● FRAGMENTO DEL TEXTO:
----------------

Sin haberlo conocido, le hecho mucho de menos cada vez que veo su fotografía porque en cierta manera me identifico mucho con él, por lo que me han contado de su forma de ser, creo que él y yo nos hubiéramos llevado de maravilla, incluso yo tengo las orejas y las entradas en la cabeza como él, nos parecemos un poco.

Mi abuelo fue una persona íntegra, inteligente, buena persona, que de tan buena quizá habían energúmenos que lo consideraban tonto y quisieron aprovecharse de él, pero él tenía la extraña habilidad de conseguir lo que quería sin hacer caso de habladurías ni de engaños; llegó a ser alguien en la vida, encargado de una fábrica de alfombras y tuvo dos hijos con mi abuela—mi padre y mi tío—a los que dio una educación excepcional y una infancia realmente hermosa, trabajó para conseguir lo mejor para su familia y lo consiguió, hasta que a edad temprana un carnicero canalla que quería aparentar ser médico, le segó la vida para siempre. Su muerte fue una tragedia enorme para mi abuela, de la que ya no se repuso jamás y arrastró el resto de su vida con gran pena.

----------------

● EJERCICIOS:
(A) En el texto sobre el abuelo, ¿de qué fue encargado el abuelo?
(B) Escribe la continuación del texto sobre el abuelo a partir de su última oración.
Este material proviene de una fuente distinta a la del texto.

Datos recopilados
----------------

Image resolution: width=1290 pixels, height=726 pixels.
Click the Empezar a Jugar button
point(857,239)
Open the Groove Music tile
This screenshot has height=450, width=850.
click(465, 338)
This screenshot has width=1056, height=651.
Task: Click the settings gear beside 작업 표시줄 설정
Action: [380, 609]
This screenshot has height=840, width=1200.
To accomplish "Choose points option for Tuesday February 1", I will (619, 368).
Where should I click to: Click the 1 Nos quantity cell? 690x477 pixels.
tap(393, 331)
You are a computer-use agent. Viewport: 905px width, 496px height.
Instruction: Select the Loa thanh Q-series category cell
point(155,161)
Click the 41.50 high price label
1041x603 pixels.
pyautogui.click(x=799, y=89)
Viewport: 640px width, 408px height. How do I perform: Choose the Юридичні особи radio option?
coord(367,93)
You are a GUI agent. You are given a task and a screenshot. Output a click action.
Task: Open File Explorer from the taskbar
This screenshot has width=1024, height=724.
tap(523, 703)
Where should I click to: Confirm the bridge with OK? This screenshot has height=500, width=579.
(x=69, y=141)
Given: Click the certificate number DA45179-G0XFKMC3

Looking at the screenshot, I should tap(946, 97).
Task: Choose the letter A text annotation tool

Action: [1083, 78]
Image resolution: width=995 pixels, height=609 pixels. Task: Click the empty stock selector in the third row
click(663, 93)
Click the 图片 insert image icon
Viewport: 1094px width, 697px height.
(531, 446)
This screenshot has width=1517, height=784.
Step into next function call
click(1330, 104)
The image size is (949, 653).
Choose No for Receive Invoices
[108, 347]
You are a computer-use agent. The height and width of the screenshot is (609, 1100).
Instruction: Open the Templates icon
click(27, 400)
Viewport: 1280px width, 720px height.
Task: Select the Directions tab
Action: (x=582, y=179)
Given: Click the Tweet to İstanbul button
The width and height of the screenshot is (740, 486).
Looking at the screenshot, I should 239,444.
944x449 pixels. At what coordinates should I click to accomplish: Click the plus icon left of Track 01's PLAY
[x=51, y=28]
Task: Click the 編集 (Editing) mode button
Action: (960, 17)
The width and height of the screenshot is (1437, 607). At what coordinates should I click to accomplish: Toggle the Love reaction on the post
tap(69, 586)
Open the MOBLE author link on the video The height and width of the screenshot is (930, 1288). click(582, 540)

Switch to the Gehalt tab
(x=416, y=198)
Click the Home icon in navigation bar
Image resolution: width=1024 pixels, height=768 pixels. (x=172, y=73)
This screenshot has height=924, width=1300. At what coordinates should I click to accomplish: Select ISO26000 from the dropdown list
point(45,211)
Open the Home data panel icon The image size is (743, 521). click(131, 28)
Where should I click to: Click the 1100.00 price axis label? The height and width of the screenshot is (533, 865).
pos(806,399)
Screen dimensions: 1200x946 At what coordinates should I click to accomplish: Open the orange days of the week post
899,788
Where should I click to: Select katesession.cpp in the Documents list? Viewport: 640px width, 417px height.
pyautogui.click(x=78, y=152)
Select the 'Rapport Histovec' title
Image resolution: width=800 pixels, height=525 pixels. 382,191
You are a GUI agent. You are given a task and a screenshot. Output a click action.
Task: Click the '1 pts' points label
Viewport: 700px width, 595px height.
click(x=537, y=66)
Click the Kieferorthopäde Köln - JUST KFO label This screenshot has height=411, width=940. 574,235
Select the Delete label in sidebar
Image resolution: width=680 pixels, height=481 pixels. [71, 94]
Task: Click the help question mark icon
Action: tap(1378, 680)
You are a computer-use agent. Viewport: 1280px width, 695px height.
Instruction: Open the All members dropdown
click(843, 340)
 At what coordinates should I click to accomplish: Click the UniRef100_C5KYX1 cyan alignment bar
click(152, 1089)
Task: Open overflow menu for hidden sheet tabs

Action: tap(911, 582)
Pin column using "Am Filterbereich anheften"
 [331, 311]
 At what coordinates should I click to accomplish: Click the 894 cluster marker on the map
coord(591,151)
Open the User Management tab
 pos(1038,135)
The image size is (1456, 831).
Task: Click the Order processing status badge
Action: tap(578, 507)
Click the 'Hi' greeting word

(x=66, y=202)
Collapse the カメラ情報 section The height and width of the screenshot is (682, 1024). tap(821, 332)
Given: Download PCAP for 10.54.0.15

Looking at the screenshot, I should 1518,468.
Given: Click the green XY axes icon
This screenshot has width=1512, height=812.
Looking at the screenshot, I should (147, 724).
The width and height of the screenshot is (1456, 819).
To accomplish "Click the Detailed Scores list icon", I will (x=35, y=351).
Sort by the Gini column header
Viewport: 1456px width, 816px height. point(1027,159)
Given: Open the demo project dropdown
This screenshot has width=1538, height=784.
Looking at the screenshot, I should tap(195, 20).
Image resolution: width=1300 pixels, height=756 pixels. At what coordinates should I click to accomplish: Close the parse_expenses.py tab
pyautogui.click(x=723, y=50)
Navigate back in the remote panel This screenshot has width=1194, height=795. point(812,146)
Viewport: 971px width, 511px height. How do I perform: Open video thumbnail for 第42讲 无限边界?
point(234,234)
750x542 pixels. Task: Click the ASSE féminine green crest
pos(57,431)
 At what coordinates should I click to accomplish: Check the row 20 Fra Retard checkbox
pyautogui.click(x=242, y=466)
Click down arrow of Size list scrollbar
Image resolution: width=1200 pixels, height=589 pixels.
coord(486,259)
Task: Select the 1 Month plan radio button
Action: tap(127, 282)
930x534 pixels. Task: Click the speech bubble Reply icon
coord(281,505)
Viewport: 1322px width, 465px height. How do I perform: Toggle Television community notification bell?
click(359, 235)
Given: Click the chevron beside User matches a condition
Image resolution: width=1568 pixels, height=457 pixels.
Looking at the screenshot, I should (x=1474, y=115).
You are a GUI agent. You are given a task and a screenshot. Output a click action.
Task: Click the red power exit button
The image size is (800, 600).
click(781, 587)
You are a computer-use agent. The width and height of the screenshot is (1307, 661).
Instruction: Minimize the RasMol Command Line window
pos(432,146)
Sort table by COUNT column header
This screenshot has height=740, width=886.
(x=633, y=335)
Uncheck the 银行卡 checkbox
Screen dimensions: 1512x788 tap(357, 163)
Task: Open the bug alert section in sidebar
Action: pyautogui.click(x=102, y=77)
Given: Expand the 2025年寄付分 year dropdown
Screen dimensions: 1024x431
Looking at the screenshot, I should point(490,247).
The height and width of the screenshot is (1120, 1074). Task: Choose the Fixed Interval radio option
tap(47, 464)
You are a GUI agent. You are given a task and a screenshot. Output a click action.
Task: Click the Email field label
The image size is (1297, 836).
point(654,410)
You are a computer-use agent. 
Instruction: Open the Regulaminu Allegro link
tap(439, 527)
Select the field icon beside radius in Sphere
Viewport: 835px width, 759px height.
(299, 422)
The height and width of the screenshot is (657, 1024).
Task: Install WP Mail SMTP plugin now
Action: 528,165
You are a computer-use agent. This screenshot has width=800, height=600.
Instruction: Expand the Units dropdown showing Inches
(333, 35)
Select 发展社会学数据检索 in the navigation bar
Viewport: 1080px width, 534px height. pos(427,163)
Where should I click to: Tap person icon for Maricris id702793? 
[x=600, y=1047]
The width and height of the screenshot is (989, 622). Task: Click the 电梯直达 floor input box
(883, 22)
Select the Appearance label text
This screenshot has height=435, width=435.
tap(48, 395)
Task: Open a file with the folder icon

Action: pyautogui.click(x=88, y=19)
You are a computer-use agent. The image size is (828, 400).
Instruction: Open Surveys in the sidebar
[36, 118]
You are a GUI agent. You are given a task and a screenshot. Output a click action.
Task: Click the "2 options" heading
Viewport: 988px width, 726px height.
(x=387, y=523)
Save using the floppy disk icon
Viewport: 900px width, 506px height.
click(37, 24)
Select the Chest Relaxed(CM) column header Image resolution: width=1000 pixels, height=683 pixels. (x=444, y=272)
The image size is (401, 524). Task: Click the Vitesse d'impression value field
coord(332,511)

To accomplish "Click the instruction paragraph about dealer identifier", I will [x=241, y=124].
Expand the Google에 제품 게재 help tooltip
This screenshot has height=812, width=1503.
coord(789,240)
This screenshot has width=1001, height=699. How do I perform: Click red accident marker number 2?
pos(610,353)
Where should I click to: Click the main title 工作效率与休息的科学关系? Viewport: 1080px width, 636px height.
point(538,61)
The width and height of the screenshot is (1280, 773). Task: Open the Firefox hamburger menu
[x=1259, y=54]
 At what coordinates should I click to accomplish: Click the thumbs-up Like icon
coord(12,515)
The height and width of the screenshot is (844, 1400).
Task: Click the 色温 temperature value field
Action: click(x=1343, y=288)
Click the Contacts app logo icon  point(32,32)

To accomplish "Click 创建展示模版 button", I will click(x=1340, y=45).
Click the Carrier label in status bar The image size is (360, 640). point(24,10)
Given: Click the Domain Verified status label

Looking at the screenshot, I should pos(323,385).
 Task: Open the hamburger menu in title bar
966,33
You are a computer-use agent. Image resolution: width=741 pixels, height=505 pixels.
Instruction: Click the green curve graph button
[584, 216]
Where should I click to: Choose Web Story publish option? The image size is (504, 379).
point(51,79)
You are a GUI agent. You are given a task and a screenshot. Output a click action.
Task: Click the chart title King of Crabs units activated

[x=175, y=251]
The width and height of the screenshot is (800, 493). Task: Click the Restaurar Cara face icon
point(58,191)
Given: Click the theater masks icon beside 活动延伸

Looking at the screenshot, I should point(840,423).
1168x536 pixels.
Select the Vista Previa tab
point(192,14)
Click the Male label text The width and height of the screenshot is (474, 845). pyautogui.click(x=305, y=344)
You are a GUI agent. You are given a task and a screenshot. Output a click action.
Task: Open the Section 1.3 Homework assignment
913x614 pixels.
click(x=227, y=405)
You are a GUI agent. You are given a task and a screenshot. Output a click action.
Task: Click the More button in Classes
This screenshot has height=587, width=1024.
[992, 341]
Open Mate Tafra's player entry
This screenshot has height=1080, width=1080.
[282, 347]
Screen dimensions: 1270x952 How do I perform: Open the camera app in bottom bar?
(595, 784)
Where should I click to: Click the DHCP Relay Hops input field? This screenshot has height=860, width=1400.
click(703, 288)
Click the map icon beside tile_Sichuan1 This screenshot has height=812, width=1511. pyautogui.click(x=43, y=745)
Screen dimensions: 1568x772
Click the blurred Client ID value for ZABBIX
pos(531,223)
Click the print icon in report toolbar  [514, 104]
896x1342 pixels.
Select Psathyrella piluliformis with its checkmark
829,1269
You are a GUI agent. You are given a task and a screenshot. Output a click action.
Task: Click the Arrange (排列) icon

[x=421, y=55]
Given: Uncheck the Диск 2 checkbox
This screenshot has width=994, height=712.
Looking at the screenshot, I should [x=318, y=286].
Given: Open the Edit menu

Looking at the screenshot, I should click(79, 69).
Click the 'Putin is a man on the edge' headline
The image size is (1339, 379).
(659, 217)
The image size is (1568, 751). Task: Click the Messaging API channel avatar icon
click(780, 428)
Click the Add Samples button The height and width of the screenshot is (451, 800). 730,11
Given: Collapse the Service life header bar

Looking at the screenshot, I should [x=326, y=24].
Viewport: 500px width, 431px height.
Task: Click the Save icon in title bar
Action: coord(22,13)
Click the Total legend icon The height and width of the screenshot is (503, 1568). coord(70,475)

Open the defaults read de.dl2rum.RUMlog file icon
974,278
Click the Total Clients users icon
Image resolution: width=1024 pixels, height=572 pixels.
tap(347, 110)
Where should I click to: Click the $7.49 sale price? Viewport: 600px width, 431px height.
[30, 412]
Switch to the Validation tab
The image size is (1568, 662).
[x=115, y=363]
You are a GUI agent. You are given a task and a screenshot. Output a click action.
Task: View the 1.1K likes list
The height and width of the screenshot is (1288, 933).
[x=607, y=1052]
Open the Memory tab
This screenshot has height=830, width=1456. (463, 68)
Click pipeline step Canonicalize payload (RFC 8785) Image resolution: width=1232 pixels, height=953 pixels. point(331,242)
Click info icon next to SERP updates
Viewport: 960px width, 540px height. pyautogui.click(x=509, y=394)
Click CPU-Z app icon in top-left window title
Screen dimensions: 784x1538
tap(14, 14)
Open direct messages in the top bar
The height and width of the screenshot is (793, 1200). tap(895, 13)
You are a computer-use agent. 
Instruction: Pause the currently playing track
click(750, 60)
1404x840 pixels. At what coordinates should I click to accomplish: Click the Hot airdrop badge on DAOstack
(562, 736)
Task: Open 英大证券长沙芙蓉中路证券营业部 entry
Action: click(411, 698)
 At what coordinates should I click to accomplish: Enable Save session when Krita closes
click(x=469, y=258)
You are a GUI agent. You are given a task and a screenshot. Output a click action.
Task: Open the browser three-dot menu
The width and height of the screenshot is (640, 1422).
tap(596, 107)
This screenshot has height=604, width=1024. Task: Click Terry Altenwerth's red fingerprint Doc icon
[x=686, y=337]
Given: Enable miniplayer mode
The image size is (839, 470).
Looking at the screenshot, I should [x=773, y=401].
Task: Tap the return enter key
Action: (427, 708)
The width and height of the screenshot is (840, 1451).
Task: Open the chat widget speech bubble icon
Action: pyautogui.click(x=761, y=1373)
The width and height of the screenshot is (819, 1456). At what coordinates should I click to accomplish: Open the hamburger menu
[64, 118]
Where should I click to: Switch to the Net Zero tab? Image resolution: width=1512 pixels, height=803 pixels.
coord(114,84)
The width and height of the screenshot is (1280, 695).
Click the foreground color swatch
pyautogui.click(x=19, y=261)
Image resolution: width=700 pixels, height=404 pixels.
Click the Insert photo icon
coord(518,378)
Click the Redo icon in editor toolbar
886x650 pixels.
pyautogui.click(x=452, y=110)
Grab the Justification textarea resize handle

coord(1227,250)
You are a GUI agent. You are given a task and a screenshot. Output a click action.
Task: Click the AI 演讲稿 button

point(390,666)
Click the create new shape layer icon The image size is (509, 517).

----------------

● RESPUESTAS:
(A) De una fábrica de alfombras.

(B)
Mi abuela se llamaba Trinidad, era una mujer grandota, de pelo cano, entrada en carnes y de complexión fuerte para una mujer, era una persona con el corazón noble, pero parecía que siempre estaba de mal humor y a veces que le molestaba todo, pocas veces la vi sonreír, y muchas veces la vi llorar, casi todos los días por la tarde, cuando venía del colegio a verla, me la encontraba en una silla del comedor de su casa con los ojos enrojecidos por las lágrimas; ella nunca me dijo porque lloraba, pero yo lo sabía, lloraba por mi abuelo, no podía superar su pérdida, se amaron con locura y dependían mucho el uno del otro; yo le decía__no llores abuelita__ y ella hacía como que se le pasaba e iba a prepararme la merienda, luego veía a mi tío que salía de dormir la siesta y nos poníamos a ver los dibujos en la tele, comiéndome el sabroso bocadillo que me había preparado.

Recuerdo con mucha nostalgia las tardes de invierno en el que mi abuela enchufaba la estufa de gas y yo estaba allí viendo la tele, hablando con ellos, viendo la tele con mis amigos, vecinos del barrio que venían a buscarme, jugando con todos los juguetes que me regalaban mis padres y mis tíos en mis cumpleaños y navidades; queda todo tan distante en el tiempo.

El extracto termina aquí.